◆ Records from a data source
※ ※ ※

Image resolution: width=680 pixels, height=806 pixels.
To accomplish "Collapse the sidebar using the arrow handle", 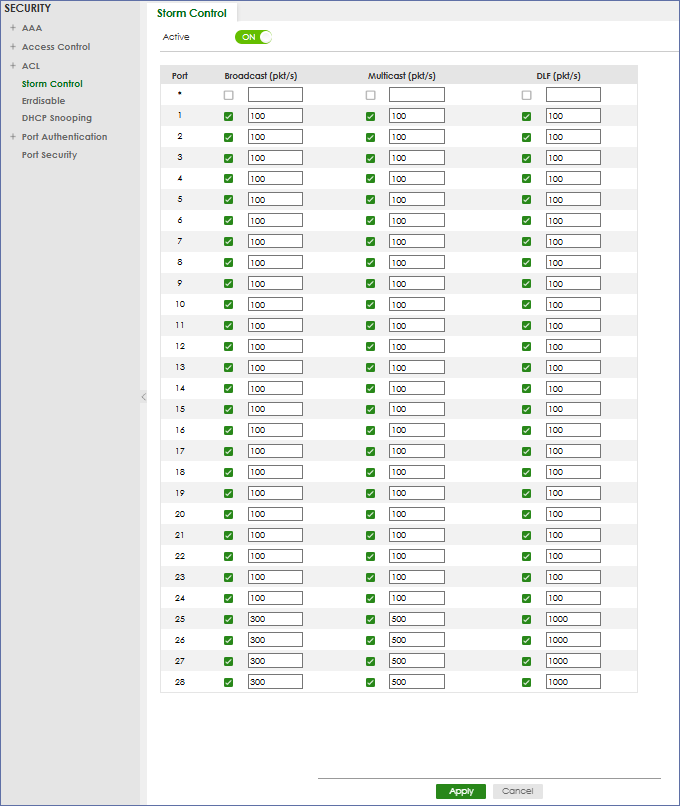I will tap(143, 397).
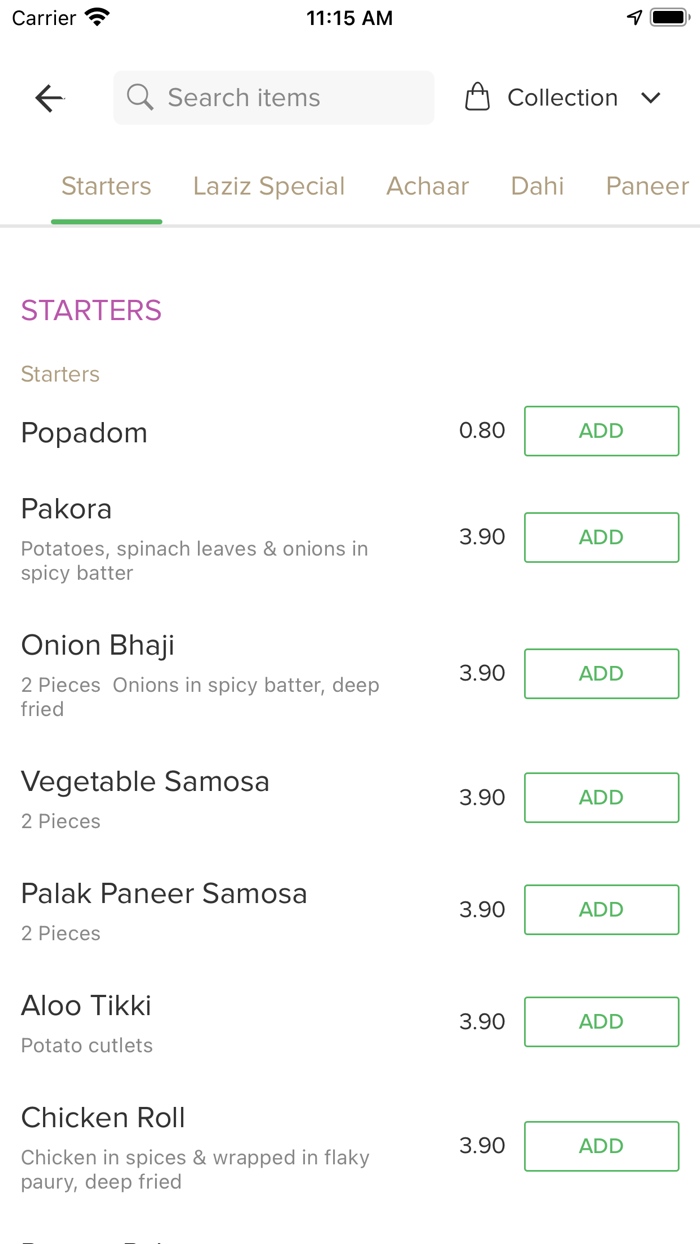Add Onion Bhaji to the order

(601, 673)
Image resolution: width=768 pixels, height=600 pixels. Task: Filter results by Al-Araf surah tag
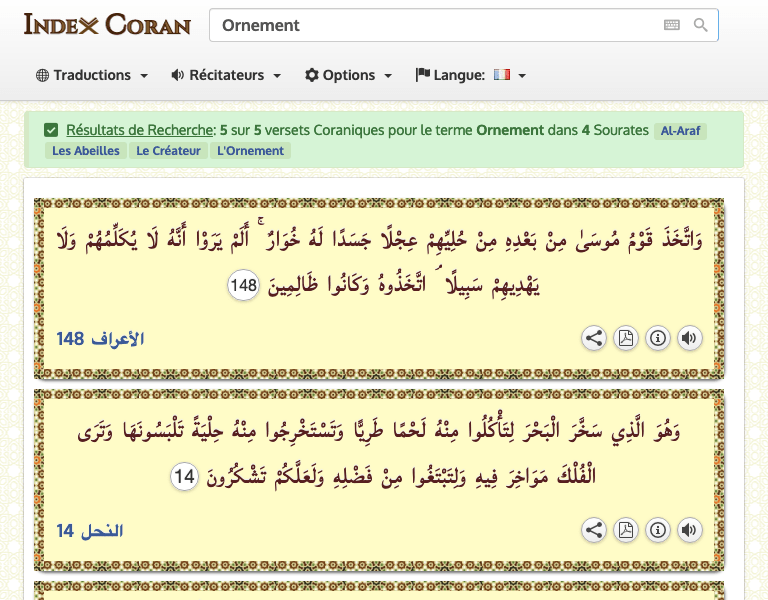pos(681,131)
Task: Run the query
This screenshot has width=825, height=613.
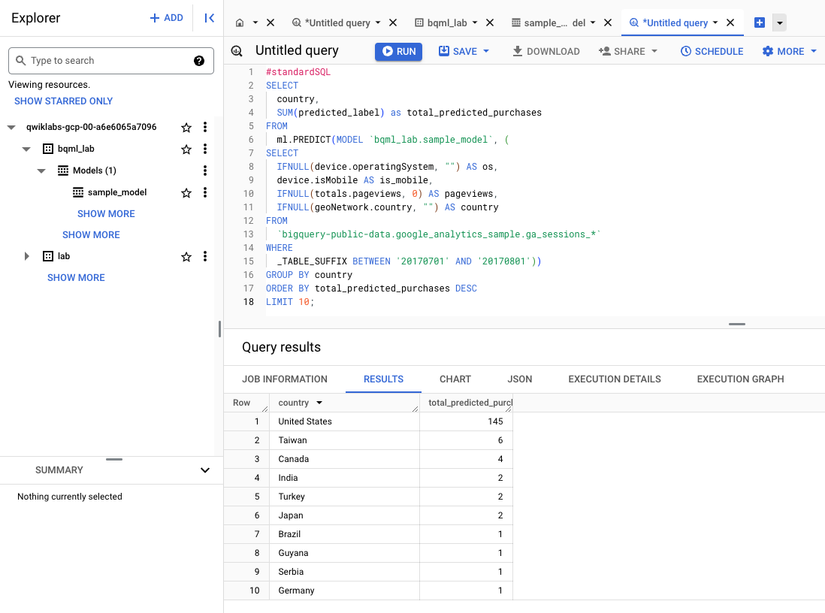Action: coord(398,51)
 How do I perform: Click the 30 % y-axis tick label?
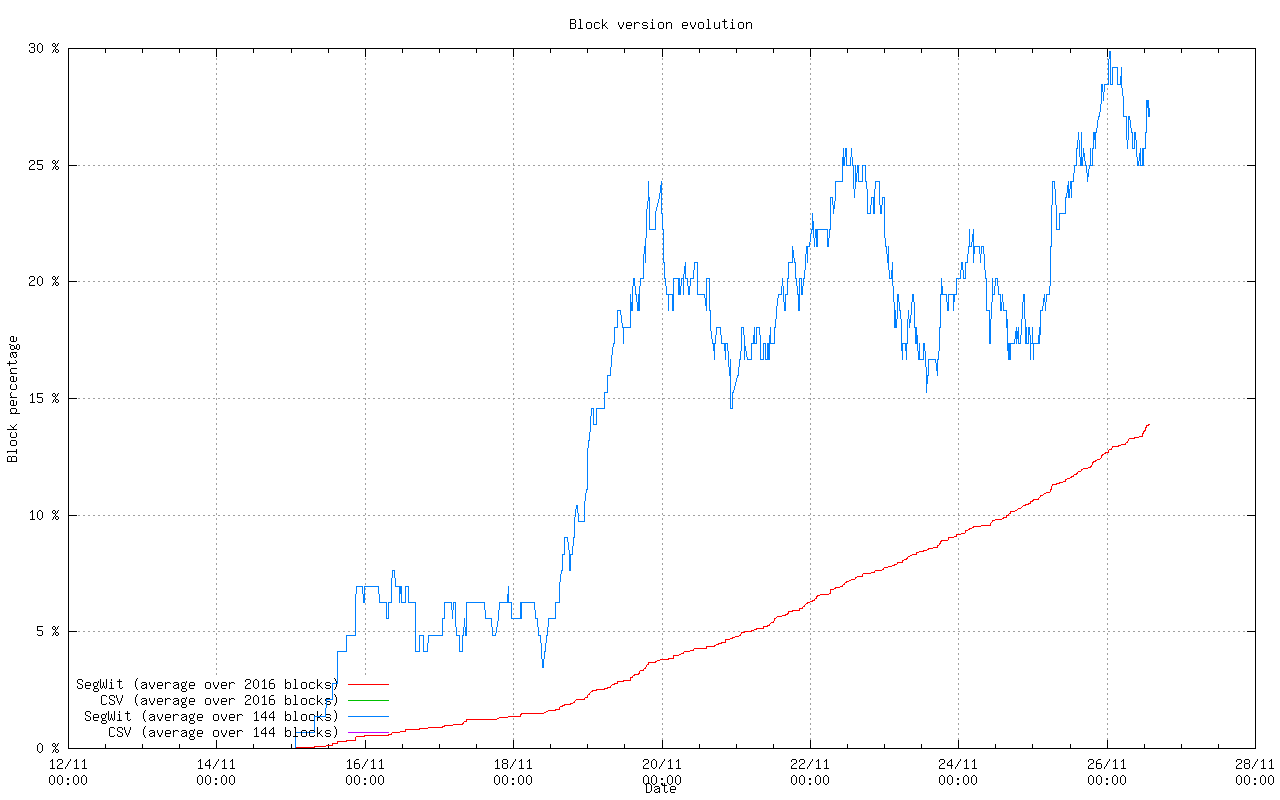(x=44, y=48)
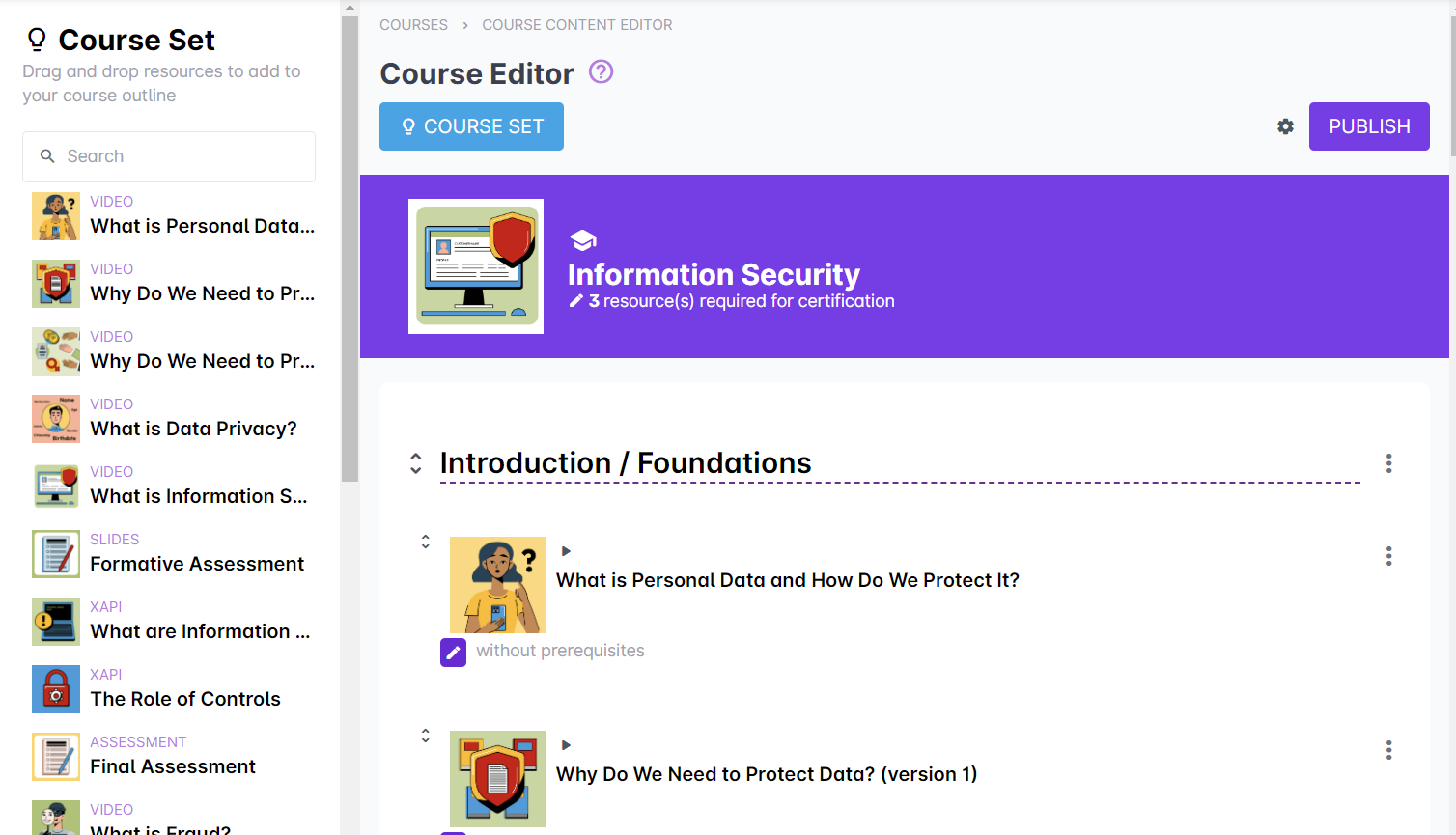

※ ※ ※

◆ Work task
Your answer must be an exact copy of the lines from the line with "Image resolution: width=768" to the final line of the data, both ends included, and no pictures.

◆ Exercise response
Image resolution: width=768 pixels, height=600 pixels. Task: Filter results by Al-Araf surah tag
pos(681,131)
Task: Run the query
This screenshot has width=825, height=613.
Action: coord(398,51)
 How do I perform: Click the 30 % y-axis tick label?
(x=44, y=48)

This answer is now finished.